JDK-8034084: nsk.nsk/jvmti/ThreadStart/threadstart003 Wrong number of thread end events
Alex Menkov
alexey.menkov at oracle.com
Wed Aug 22 17:34:04 UTC 2018
looks good.
--alex
On 08/22/2018 09:54, Gary Adams wrote:
> Updated webrev:
> http://cr.openjdk.java.net/~gadams/8034084/webrev.01/index.html
>
> On 8/15/18, 8:35 PM, David Holmes wrote:
>> +1
>>
>> Thanks,
>> David
>>
>> On 15/08/2018 8:41 AM, Alex Menkov wrote:
>>> Hi Gary,
>>>
>>> I think check for RawMonitorWait error should be moved into the loop
>>> or exit loop condition can be updated to
>>>
>>> 243 if (endsCount == endsExpected || err != JVMTI_ERROR_NONE) {
>>> 244 break;
>>> 245 }
>>>
>>> --alex
>>>
>>> On 08/14/2018 10:03, Gary Adams wrote:
>>>> I did 1000 testruns with these changes.
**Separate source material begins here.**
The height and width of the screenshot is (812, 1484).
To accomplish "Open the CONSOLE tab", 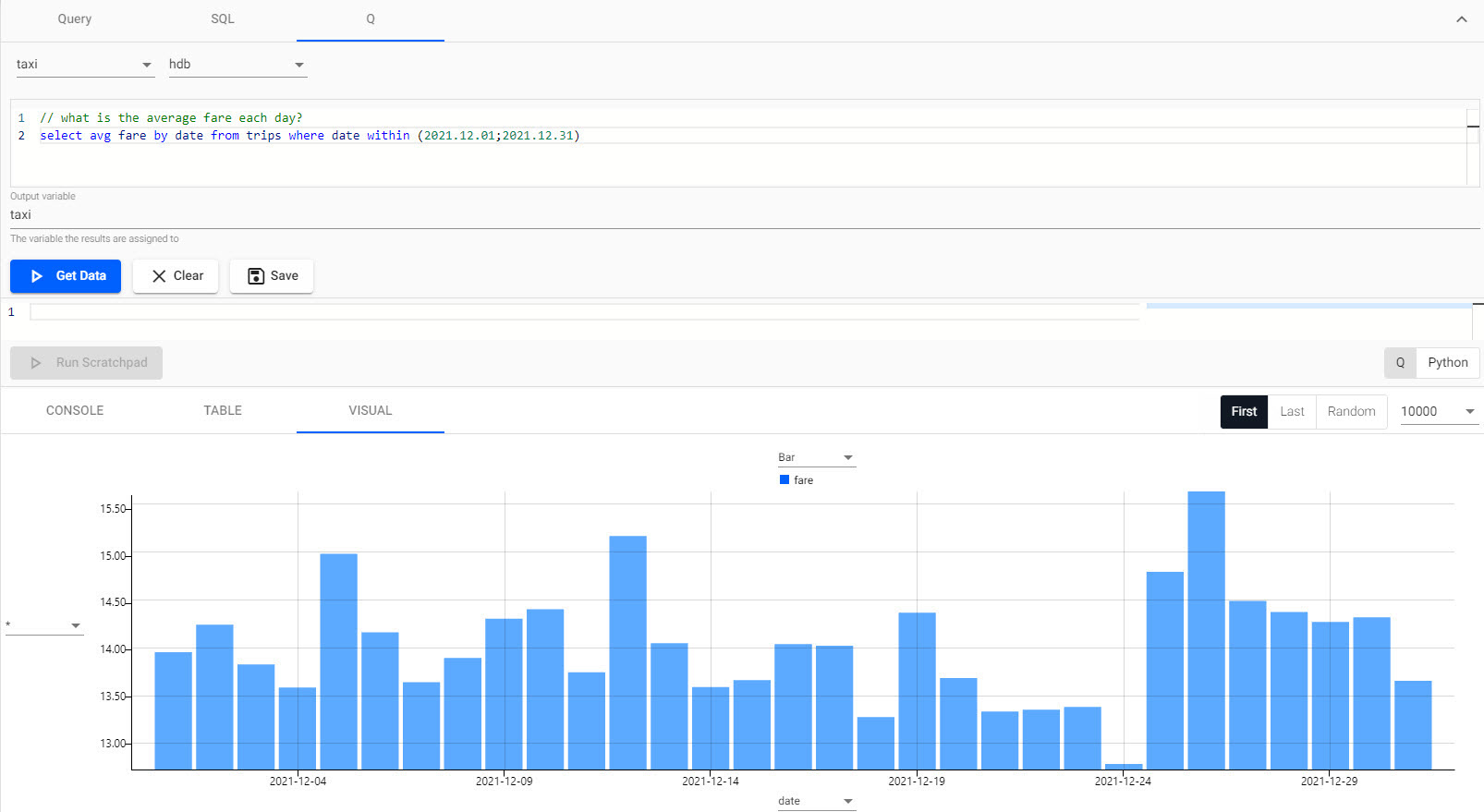I will (75, 411).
There were 3 failures due to
>>>> "executor timeout"
>>>> but those are not related to these changes (infrastructure).
>>>>
>>>> Webrev:
>>>> http://cr.openjdk.java.net/~gadams/8034084/webrev.00/index.html
>>>> Issue: https://bugs.openjdk.java.net/browse/JDK-8034084
>>>>
>>>> On 8/12/18, 7:01 PM, David Holmes wrote:
>>>>> Hi Gary,
>>>>>
>>>>> Good analysis. I agree with your reasoning.
>>>>>
>>>>> I think these tests were written in a way that assumed that we have
>>>>> to locally timeout to detect things not happening "quickly enough"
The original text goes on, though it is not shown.